#### YOUR OBJECTIVE
All that should appear is the run of lines from the one containing "Where should I click to: Select" through the end of the records, each repeated exactly.

[Start of section]

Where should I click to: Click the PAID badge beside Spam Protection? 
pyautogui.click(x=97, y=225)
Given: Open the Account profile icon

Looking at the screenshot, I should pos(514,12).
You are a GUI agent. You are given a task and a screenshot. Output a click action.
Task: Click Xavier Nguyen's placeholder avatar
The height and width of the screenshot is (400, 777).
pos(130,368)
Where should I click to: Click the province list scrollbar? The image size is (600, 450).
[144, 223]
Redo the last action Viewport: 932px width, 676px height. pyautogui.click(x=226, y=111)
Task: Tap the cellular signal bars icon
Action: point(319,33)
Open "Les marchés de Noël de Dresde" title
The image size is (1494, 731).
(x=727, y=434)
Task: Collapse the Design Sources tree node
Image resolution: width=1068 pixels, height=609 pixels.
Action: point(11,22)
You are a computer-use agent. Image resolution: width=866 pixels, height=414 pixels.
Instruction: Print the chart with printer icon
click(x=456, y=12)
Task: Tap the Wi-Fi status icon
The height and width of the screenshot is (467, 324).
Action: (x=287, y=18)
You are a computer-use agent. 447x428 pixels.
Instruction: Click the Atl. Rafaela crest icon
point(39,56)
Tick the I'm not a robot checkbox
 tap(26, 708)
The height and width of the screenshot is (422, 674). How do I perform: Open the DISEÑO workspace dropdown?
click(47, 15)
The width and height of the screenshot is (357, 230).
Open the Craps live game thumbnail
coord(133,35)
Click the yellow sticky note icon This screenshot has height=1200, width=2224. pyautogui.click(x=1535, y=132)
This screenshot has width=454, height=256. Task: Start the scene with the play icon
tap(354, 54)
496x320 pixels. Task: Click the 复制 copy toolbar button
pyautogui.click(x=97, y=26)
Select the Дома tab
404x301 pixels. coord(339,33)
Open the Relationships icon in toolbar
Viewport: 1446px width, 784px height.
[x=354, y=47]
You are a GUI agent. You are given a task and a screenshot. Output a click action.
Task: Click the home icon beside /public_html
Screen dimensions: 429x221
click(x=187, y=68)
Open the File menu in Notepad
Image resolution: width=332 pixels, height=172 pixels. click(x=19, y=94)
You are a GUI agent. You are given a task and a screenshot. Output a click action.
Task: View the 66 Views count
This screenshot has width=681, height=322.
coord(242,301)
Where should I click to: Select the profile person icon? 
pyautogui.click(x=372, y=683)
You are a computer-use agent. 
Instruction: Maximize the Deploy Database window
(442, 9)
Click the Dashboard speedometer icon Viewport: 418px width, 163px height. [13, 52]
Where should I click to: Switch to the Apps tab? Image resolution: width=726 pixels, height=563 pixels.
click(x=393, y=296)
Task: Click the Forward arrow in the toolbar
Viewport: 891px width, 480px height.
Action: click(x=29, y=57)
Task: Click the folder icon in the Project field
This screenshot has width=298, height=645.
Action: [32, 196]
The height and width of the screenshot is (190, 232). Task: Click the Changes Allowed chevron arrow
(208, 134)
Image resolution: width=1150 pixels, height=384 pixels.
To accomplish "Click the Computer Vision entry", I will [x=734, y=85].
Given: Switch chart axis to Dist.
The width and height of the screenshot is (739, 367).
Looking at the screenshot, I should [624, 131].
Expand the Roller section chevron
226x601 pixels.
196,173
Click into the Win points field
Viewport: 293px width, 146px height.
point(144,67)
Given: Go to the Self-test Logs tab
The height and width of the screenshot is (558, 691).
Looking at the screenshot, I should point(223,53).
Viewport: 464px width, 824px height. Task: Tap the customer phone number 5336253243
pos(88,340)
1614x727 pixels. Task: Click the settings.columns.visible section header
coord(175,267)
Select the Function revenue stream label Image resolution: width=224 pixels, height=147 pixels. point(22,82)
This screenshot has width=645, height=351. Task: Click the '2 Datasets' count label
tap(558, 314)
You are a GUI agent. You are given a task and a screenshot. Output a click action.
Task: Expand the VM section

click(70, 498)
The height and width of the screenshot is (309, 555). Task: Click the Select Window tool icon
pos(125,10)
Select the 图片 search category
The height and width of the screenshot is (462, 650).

[End of section]

#### RESPONSE AREA
Where should I click to: Select the profile person icon? 
pyautogui.click(x=372, y=683)
You are a computer-use agent. 
Instruction: Maximize the Deploy Database window
(442, 9)
Click the Dashboard speedometer icon Viewport: 418px width, 163px height. [13, 52]
Where should I click to: Switch to the Apps tab? Image resolution: width=726 pixels, height=563 pixels.
click(x=393, y=296)
Task: Click the Forward arrow in the toolbar
Viewport: 891px width, 480px height.
Action: click(x=29, y=57)
Task: Click the folder icon in the Project field
This screenshot has width=298, height=645.
Action: [32, 196]
The height and width of the screenshot is (190, 232). Task: Click the Changes Allowed chevron arrow
(208, 134)
Image resolution: width=1150 pixels, height=384 pixels.
To accomplish "Click the Computer Vision entry", I will [x=734, y=85].
Given: Switch chart axis to Dist.
The width and height of the screenshot is (739, 367).
Looking at the screenshot, I should [624, 131].
Expand the Roller section chevron
226x601 pixels.
196,173
Click into the Win points field
Viewport: 293px width, 146px height.
point(144,67)
Given: Go to the Self-test Logs tab
The height and width of the screenshot is (558, 691).
Looking at the screenshot, I should point(223,53).
Viewport: 464px width, 824px height. Task: Tap the customer phone number 5336253243
pos(88,340)
1614x727 pixels. Task: Click the settings.columns.visible section header
coord(175,267)
Select the Function revenue stream label Image resolution: width=224 pixels, height=147 pixels. point(22,82)
This screenshot has width=645, height=351. Task: Click the '2 Datasets' count label
tap(558, 314)
You are a GUI agent. You are given a task and a screenshot. Output a click action.
Task: Expand the VM section

click(70, 498)
The height and width of the screenshot is (309, 555). Task: Click the Select Window tool icon
pos(125,10)
Select the 图片 search category
The height and width of the screenshot is (462, 650).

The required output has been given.